Entries provided:

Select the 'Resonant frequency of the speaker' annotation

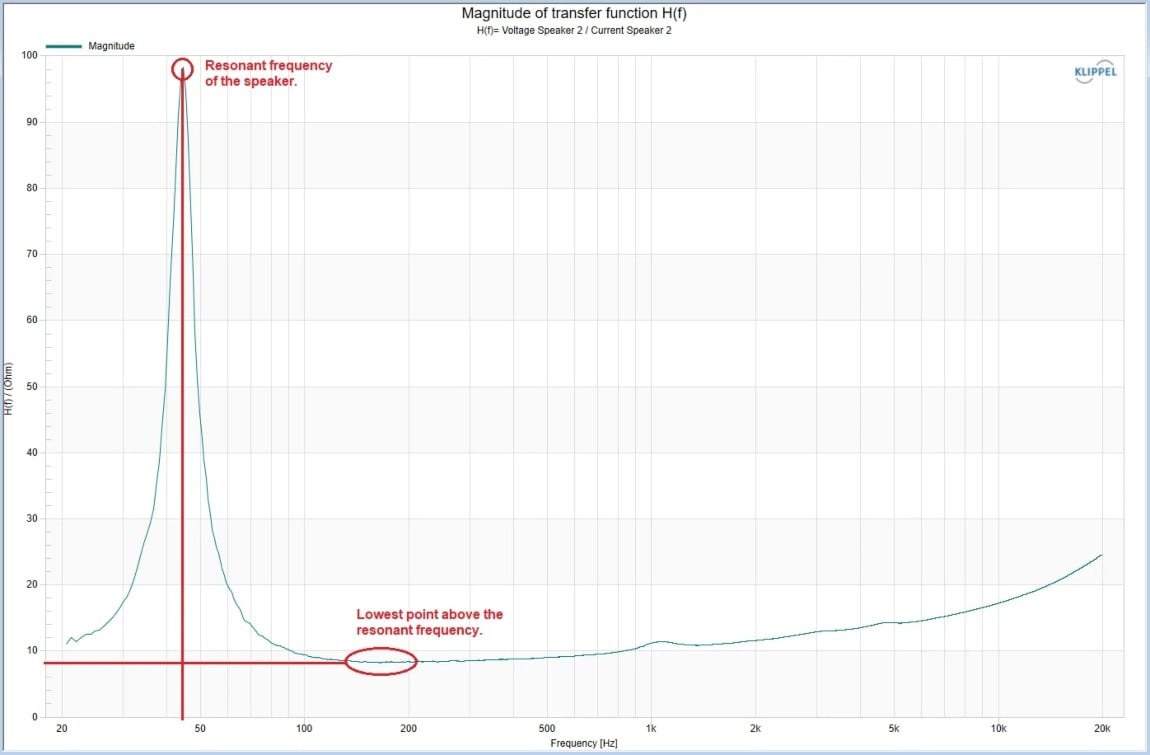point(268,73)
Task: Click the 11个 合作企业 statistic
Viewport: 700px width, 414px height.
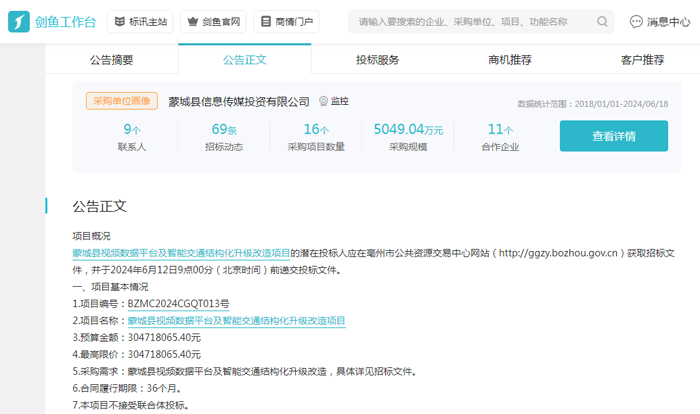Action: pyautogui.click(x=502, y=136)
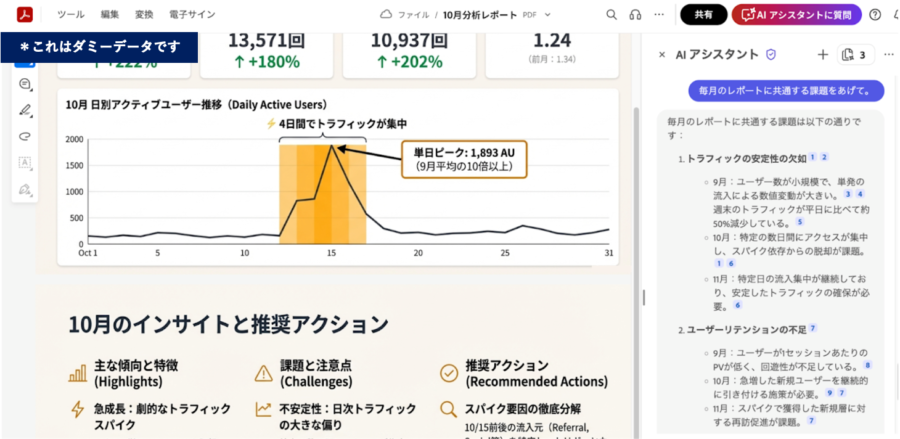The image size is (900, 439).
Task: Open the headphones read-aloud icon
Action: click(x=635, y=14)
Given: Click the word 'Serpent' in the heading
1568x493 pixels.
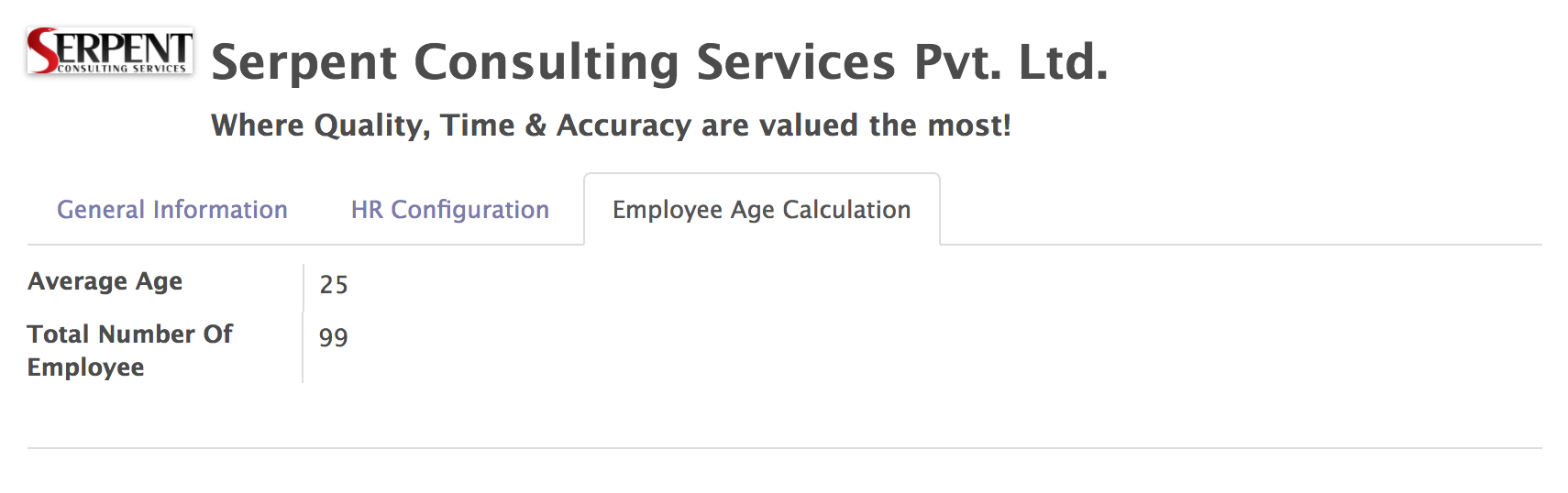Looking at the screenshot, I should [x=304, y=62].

...

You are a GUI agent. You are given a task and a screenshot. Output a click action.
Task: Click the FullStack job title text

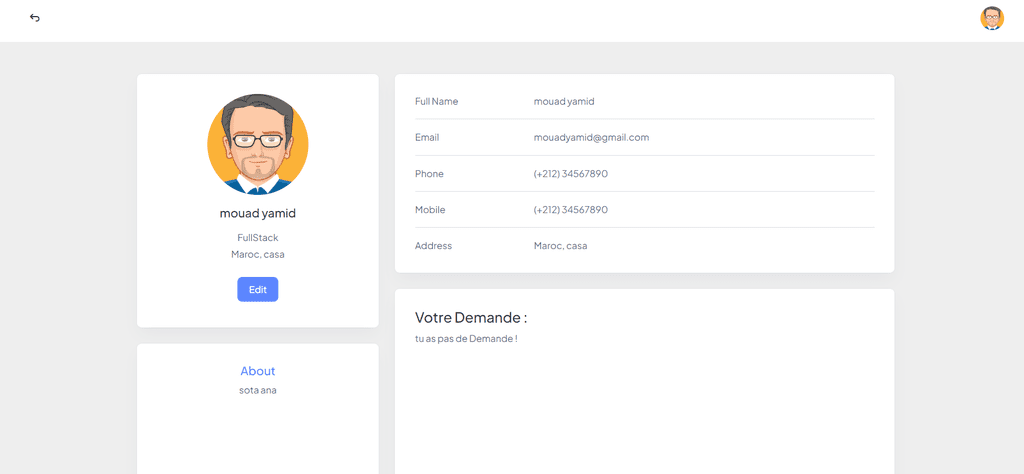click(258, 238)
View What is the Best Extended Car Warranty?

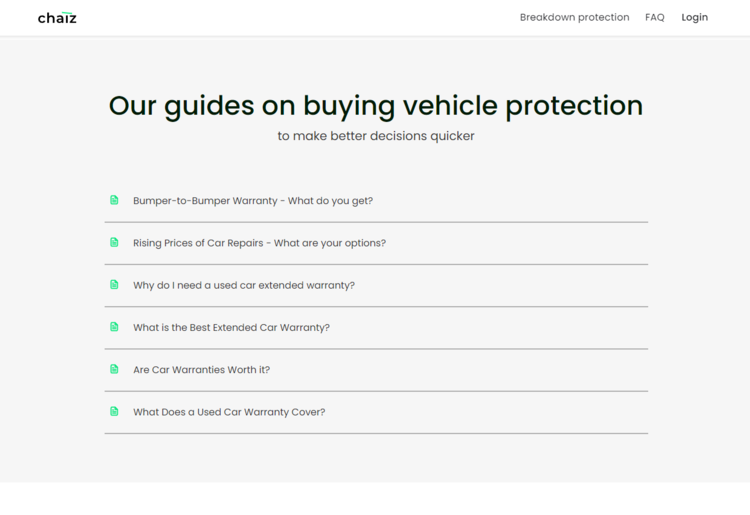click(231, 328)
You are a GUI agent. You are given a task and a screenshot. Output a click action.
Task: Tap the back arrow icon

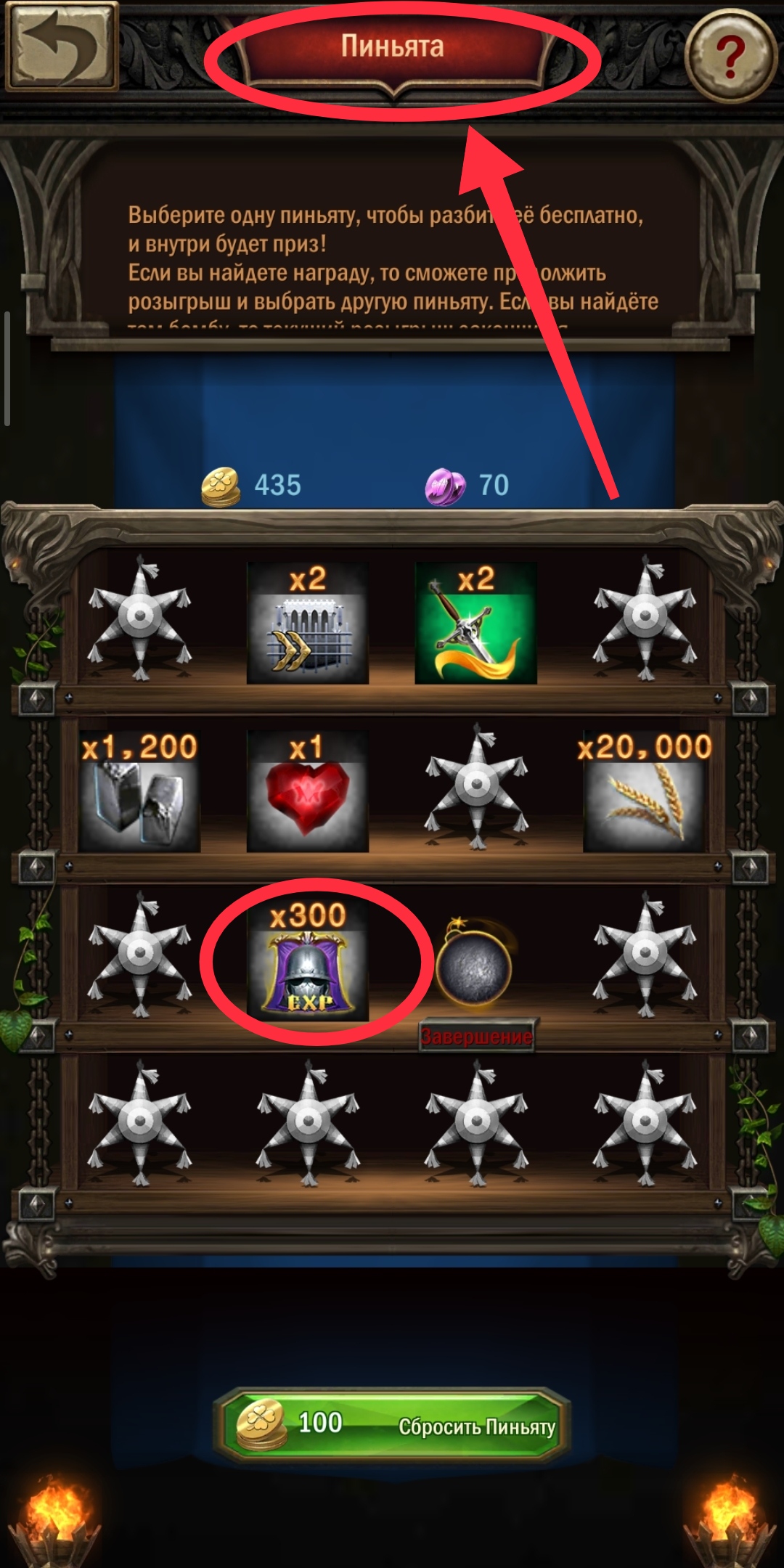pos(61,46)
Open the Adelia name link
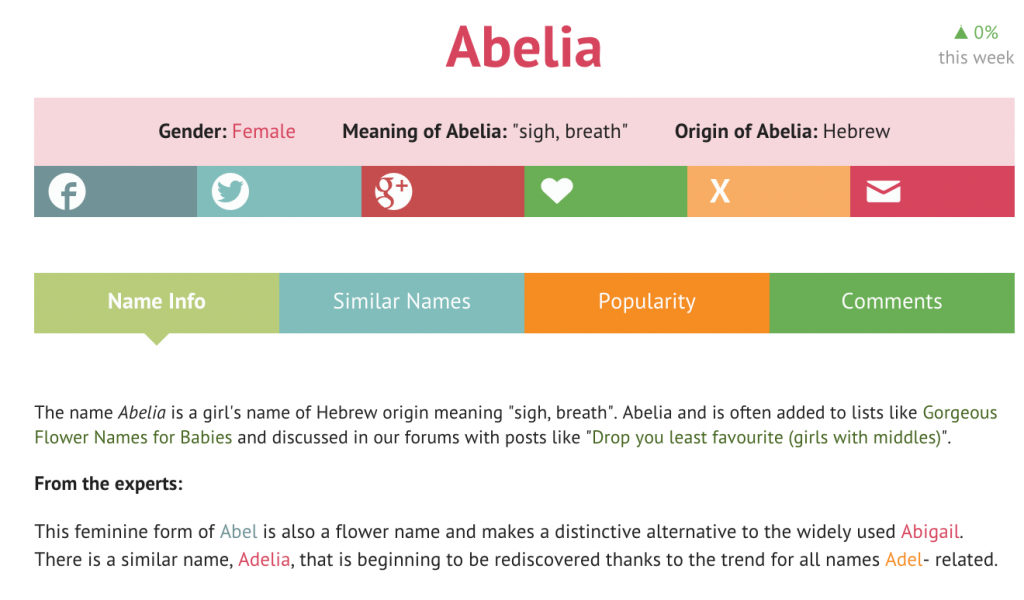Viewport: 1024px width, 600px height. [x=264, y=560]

==

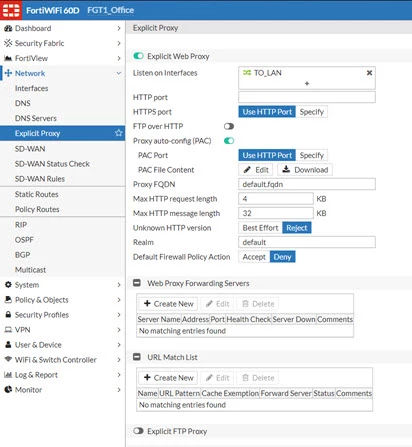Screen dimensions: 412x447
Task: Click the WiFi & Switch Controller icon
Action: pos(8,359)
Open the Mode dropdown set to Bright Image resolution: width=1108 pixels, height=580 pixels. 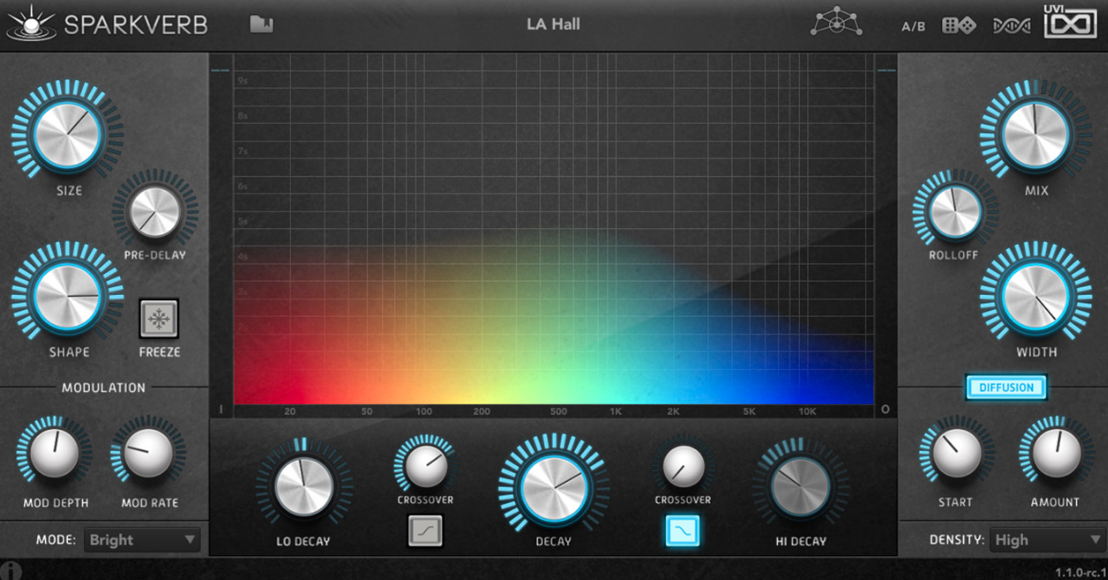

About this task: What you return must match the lines above from the one with "Select the 'Resonant" through the one with "Given: Click the" exactly, with both ends included and the pictures excluded.

Problem solution:
Select the 'Resonant frequency of the speaker' annotation

point(268,73)
Task: Click the 11个 合作企业 statistic
Viewport: 700px width, 414px height.
Action: pyautogui.click(x=502, y=136)
The image size is (900, 439).
Task: Open the headphones read-aloud icon
Action: click(x=635, y=14)
Given: Click the word 'Serpent' in the heading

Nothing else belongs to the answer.